Through ClearWay, the settlement still funds programs like QUITPLAN Services, which have helped nearly 20,000 Minnesotans quit tobacco. It's allowing for new research, helping pass policies that reduce smoking (like smoke-free laws and cigarette tax increases), funding educational media campaigns and cultivating health leaders in diverse communities. Blue Cross' settlement portion also is used for health purposes, funding the successful Prevention Minnesota programs.

Since the settlement, Minnesota's smoking prevalence has dropped from 22.1 percent to 16.1 percent. That decline is attributable to initiatives of the organizations and their partners, including tobacco price increases, smoke-free policies, mass-media campaigns and cessation treatment.

What we did in the 1990s created a cultural shift that is continuing today across the country. Many thousands of people have quit, and whole generations of kids are less drawn to tobacco because of what we started. Thirty states are now smoke-free. Many young people don't know what it's like to have smoke in their workplaces or to breathe it at a restaurant.

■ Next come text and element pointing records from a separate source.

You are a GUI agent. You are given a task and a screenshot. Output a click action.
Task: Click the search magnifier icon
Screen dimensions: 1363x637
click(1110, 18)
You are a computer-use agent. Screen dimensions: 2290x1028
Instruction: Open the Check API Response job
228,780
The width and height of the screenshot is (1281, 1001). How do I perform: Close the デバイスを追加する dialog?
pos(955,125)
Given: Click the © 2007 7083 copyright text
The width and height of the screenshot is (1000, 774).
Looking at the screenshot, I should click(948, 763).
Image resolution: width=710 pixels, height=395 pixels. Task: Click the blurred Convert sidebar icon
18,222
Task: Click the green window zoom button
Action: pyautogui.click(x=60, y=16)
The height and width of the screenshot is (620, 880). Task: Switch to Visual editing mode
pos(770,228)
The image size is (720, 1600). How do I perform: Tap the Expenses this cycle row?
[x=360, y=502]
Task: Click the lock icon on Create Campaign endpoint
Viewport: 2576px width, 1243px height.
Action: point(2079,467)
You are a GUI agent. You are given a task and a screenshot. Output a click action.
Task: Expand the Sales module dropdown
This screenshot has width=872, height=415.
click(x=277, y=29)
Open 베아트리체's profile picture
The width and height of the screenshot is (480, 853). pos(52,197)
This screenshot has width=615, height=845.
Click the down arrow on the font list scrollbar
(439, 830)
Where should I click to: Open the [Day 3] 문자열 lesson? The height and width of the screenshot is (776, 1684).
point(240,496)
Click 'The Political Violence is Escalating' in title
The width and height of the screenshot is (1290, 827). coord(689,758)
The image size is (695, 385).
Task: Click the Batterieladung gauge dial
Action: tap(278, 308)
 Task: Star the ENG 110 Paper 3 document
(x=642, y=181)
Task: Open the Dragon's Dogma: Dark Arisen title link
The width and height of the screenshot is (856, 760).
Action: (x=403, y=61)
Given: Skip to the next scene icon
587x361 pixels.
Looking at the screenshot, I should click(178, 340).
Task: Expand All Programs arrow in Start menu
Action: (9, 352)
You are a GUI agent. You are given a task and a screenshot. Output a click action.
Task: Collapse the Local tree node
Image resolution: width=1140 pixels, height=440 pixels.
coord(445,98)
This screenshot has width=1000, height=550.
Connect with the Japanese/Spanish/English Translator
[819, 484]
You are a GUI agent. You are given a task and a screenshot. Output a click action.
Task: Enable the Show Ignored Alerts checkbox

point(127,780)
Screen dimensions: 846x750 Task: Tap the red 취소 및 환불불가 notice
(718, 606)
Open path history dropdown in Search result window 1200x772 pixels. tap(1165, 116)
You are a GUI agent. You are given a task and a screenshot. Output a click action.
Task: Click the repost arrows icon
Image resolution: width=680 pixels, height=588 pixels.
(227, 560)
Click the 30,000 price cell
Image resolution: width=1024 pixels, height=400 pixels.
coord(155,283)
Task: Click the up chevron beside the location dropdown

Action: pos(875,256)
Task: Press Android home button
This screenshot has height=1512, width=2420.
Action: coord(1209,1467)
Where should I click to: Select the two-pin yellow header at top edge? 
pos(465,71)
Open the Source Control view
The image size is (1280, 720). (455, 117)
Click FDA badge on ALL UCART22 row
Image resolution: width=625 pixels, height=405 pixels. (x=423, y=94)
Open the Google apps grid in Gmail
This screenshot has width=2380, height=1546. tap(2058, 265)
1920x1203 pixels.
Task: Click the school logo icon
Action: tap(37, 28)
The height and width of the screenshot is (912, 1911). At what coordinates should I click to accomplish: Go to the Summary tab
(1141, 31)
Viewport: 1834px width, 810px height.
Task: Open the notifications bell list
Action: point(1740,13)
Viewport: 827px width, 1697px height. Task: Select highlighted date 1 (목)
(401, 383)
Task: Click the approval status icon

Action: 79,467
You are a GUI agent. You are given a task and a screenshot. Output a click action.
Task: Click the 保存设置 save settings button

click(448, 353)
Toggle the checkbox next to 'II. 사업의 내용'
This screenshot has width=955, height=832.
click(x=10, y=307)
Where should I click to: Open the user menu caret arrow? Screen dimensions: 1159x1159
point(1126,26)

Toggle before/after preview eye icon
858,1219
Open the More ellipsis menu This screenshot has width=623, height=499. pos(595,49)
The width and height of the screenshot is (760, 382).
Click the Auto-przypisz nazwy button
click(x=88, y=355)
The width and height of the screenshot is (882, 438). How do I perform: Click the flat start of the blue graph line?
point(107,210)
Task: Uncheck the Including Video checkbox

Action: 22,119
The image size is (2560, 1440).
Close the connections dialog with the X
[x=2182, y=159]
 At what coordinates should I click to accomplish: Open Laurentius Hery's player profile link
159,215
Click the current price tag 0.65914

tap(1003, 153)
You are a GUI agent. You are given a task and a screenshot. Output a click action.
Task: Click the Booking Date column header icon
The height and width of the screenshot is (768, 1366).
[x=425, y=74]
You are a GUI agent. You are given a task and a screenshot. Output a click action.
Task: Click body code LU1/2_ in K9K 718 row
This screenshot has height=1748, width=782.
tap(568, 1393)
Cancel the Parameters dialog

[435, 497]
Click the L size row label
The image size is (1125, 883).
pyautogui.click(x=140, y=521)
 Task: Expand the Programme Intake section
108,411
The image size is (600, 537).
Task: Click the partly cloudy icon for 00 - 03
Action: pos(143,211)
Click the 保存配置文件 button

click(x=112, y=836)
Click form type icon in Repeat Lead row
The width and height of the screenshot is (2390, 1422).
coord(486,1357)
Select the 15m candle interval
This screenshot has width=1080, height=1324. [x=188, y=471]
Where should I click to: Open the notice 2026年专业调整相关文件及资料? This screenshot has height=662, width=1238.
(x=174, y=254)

What we did here in Minnesota also resonated throughout the world. We helped influence the World Health Organization's Framework Convention on Tobacco Control, a global partnership of 344 nations to restrict tobacco advertising and adopt policies that decrease tobacco use.

It's true the tobacco industry is still with us, working to hook people. I am pleased Minnesota's health organizations are still taking them on, and I hope they always will. But when I see an ad directing smokers to QUITPLAN or to dine in a smoke-free restaurant, or when I hear about Minnesota's high health rankings, I remember how far we've come. And I can't help smiling and feeling proud that we helped make Minnesota — and the world — healthier.

Hubert H. "Skip" Humphrey III was Minnesota attorney general from 1983 to 1998. He currently works in the Consumer Financial Protection Bureau of the Office of Financial Protection for Older Americans. He wrote this for the News Tribune.